Drop High Null Values Columns in PySpark,
Photo by The Lazy Artist Gallery on Pexels.com

Drop a Column That Has NULLS more than Threshold

The code aims to find columns with more than 30% null values and drop them from the DataFrame. Let’s go through each part of the code in detail to understand what’s happening:

from pyspark.sql import SparkSession
from pyspark.sql.types import StringType, IntegerType, LongType
import pyspark.sql.functions as F

spark = SparkSession.builder.appName("Test").getOrCreate()

data=(["Name1", 20], ["Name2", 30], ["Name3", 40], ["Name3", None], ["Name4", None ])
columns= ("Empname", "Age")

df=spark.createDataFrame(data, columns)

# drop  Columns that have NULLs that have 40 percent nulls
threshold = 0.3  # 30 percent of Nulls allowed in that column
total_rows = df.count()
# Get null percentage for each column
null_percentage = df.select([(F.count(F.when(F.col(c).isNull(), c))/total_rows).alias(c) for c in df.columns])

null_percentage.show()

cols_to_drop = [col for col in null_percentage.columns if null_percentage.first()[col] > threshold ]

# Since NULL values in the Age Column morethan 30 percent that columns will drop from the final result
df=df.drop(*cols_to_drop)

df.show()

Step-by-step Breakdown

data = [("Name1", 20), ("Name2", 30), ("Name3", 40), ("Name3", None), ("Name4", None)]
columns = ("Empname", "Age")
df = spark.createDataFrame(data, columns)

You created a DataFrame df with two columns, Empname and Age. The Age column has two None values (nulls).

DataFrame df:

EmpnameAge
Name120
Name230
Name340
Name3null
Name4null


Defining the Threshold:

threshold = 0.3 # 30% null values allowed in a column
total_rows = df.count()

You set the null threshold to 30%. Columns with a null percentage greater than 30% will be dropped. You also calculated the total number of rows using df.count(), which is 5 in this case.

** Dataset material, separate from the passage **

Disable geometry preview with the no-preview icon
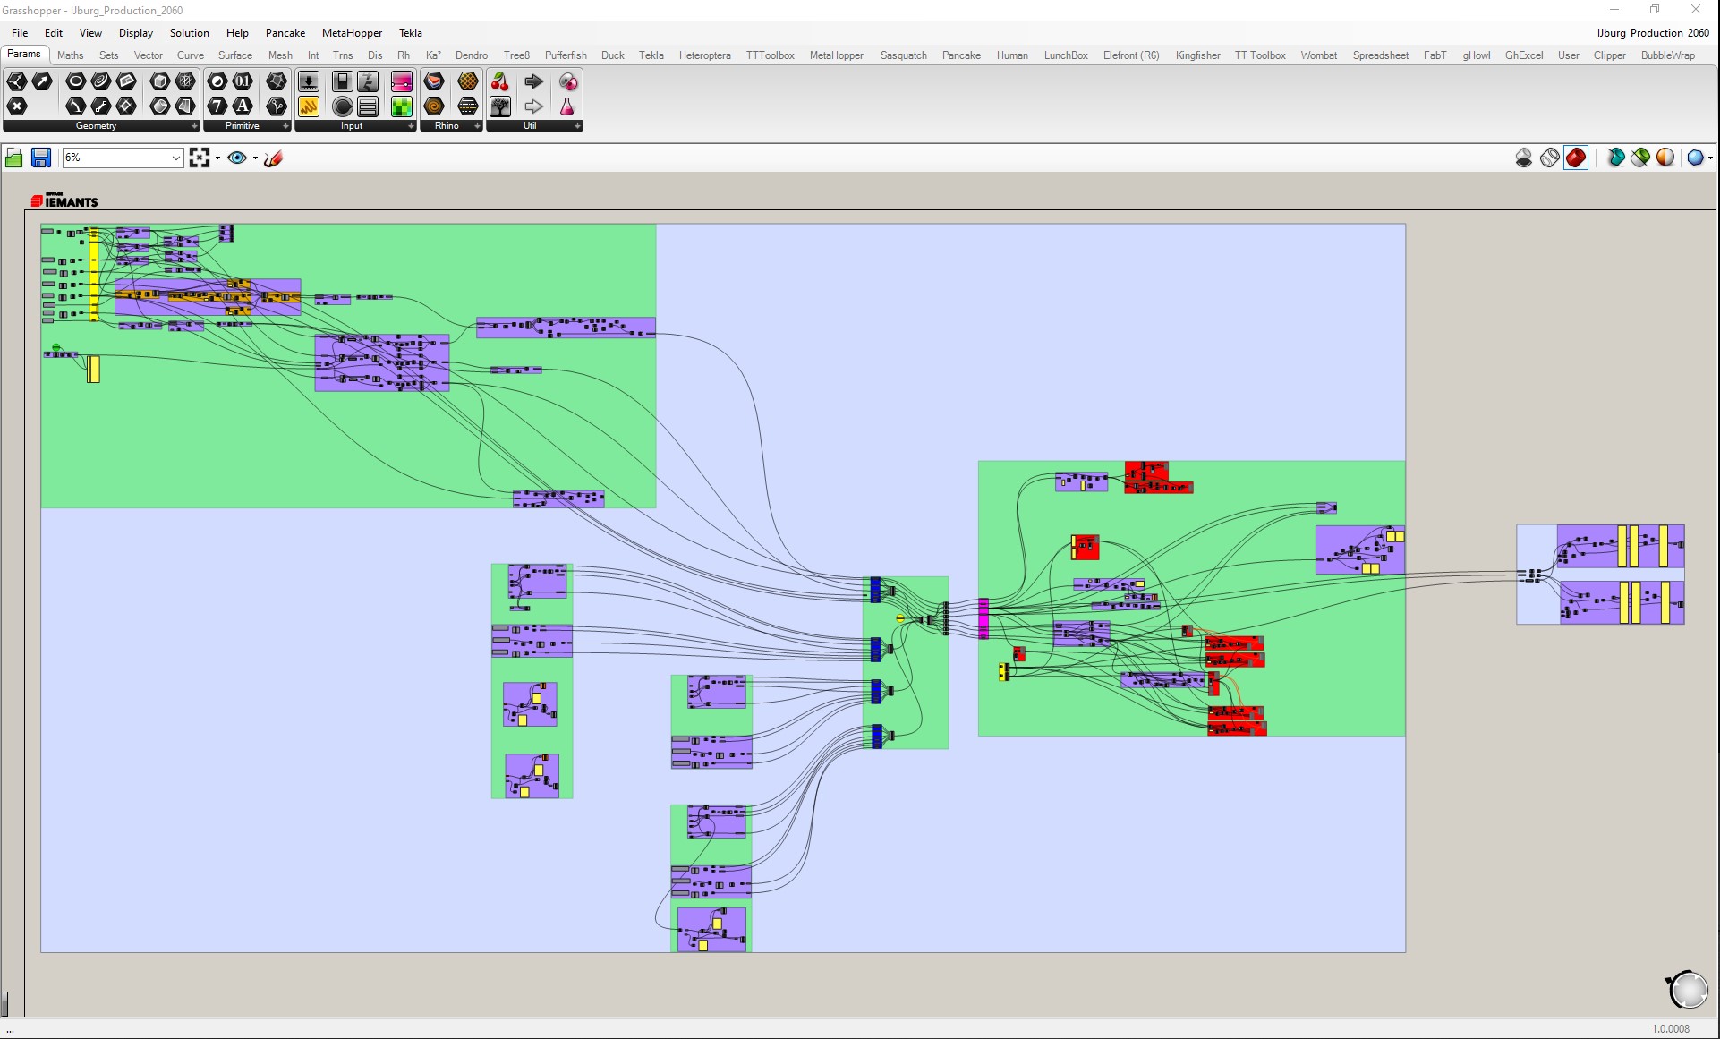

Calculating the Null Percentage:

null_percentage = df.select([(F.count(F.when(F.col(c).isNull(), c)) / total_rows).alias(c) for c in df.columns])

This line of code calculates the percentage of null values for each column:

F.when(F.col(c).isNull(), c) checks if each column c is null.
F.count(F.when(...)) counts the number of null values in column c.
Dividing this count by total_rows gives the null percentage for column c.

null_percentage DataFrame Output:

+-------+----+
|Empname| Age|
+-------+----+
| 0.0 | 0.4|
+-------+----+

Here:

Empname has 0% null values (0.0).
Age has 40% null values (0.4).

Identifying Columns to Drop:

cols_to_drop = [col for col in null_percentage.columns if null_percentage.first()[col] > threshold]

This line creates a list of columns to drop:

  • It iterates over each column in null_percentage.columns.
  • For each column col, it checks if the percentage of nulls (null_percentage.first()[col]) is greater than the threshold (0.3).

In this case, the “Age” column has a null percentage of 0.4, which is greater than the threshold (0.3). So, “Age” is added to the list cols_to_drop.

Dropping Columns:

df = df.drop(*cols_to_drop)

The drop(*cols_to_drop) method drops all columns listed in cols_to_drop. In this case, “Age” is dropped.

Displaying the Result:

df.show()

The final DataFrame only contains the Empname column because “Age” was dropped due to exceeding the 30% null threshold.

Final DataFrame Output:

+-------+
|Empname|
+-------+
| Name1 |
| Name2 |
| Name3 |
| Name3 |
| Name4 |
+-------+

Summary

The logic in your code:

  • Calculates the percentage of null values for each column.
  • Drops columns where the null percentage exceeds the defined threshold of 30%.
  • Displays the final DataFrame without the dropped columns.

This approach helps you clean up the DataFrame. It does this by automatically removing columns with a high percentage of missing data. This is often an essential step in data preprocessing.